舌苔とは
2021年2月11日
自分の口臭が気になったときは、まず「舌」をチェックしましょう。舌の表面に白い苔(こけ)のようなものが付着していたら、臭いの原因となっている可能性が高いでしょう。それは「舌苔(ぜったい)」と呼ばれる物質で、歯垢とほぼ同じ成分によって構成されています。つまり、舌苔というのは食べかすや細菌の集合体なのです。
舌苔ブラシ
そこには代謝によって剥がれた粘膜上皮や食物由来のタンパク質が豊富なため、細菌による揮発性硫黄化合物(硫化水素・メチルメルカプタンetc)の産生も活発化しています。とくに、歯周病菌の一種であるF.n(Fusobacterium nucleatu)菌は、便の臭いに似た「スカトール」を作り出すことから、不快な口臭の原因となりやすくなっているのです。
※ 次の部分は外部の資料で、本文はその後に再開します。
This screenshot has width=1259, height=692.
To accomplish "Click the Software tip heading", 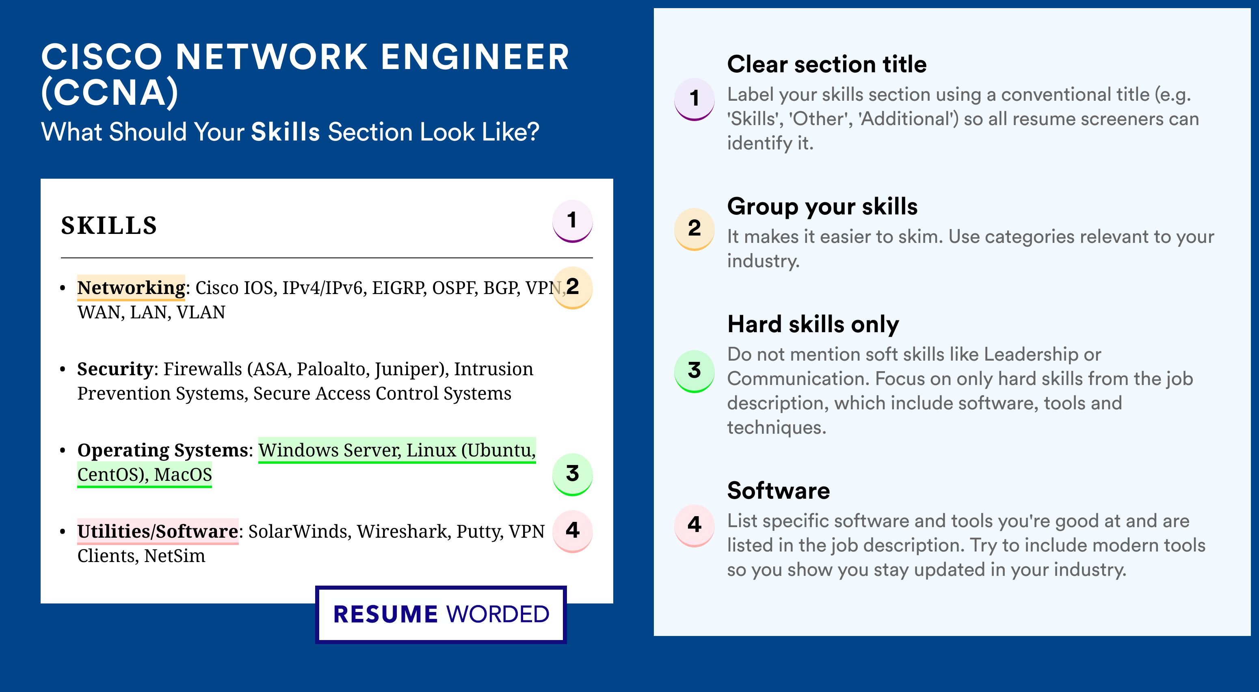I will pos(779,491).
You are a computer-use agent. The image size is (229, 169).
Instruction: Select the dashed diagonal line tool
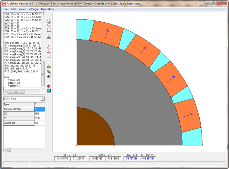pyautogui.click(x=49, y=56)
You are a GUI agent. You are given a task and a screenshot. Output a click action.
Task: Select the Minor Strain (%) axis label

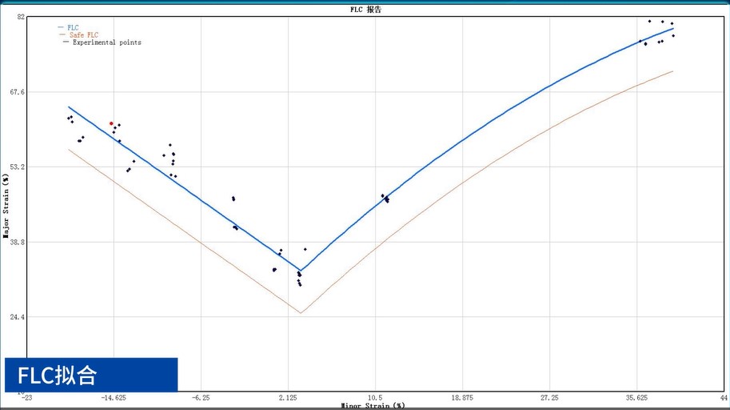coord(373,406)
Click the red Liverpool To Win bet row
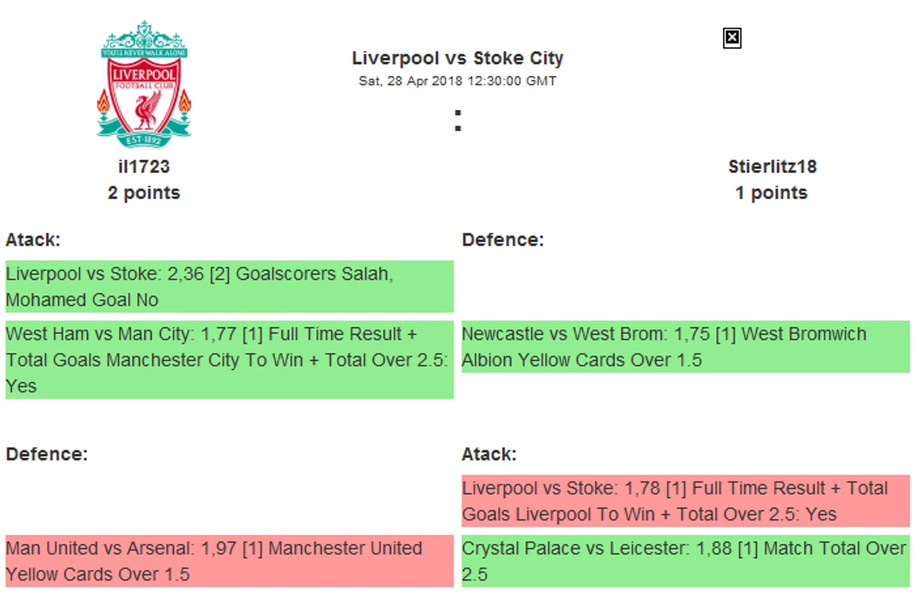Viewport: 915px width, 601px height. click(x=686, y=501)
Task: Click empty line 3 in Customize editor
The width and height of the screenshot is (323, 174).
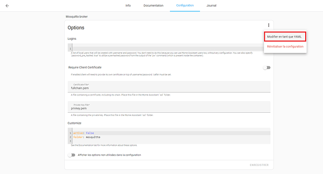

また、舌苔は単に不快な臭いを発するだけではなく、「誤嚥性肺炎(ごえん)」のような感染症の原因となることもわかっています。というのも、咀嚼することで形成された食塊は、必ず舌を経由して咽頭へと運ばれていきますよね。その際、舌の表面に肺炎を引き起こす細菌が繁殖したらどうなるでしょうか。
食塊がそのまま食道へと運ばれるのであればそれほど大きな問題とはなりませんが、嚥下機能が衰えている高齢者ともなると話は変わります。口腔内細菌が食塊や唾液とともに喉頭や気管へと入り込んでしまうこともあるからです。そうして生じるのが誤嚥であり、引き起こされる病気が肺炎なのです。
舌苔が口臭の原因かどうかは口臭検査で明らかにできます。口臭が舌苔で引き起こされている時は、舌ブラシの使用法を受けることが必要です。舌ブラシは、舌の汚れを取るための専用器具なのですが、使い方を誤ると、むしろ感染のリスクを引き上げてしまうことがあるため注意しなくてはいけません。
このように、舌苔を「たかが舌の汚れ」とは考えずに、口腔内の健康状態のシグナルと考えて適切なケアを毎日行うようにしましょう。舌を清潔にすることで、口腔内環境のみならず、全身の健康維持・増進にもつながります。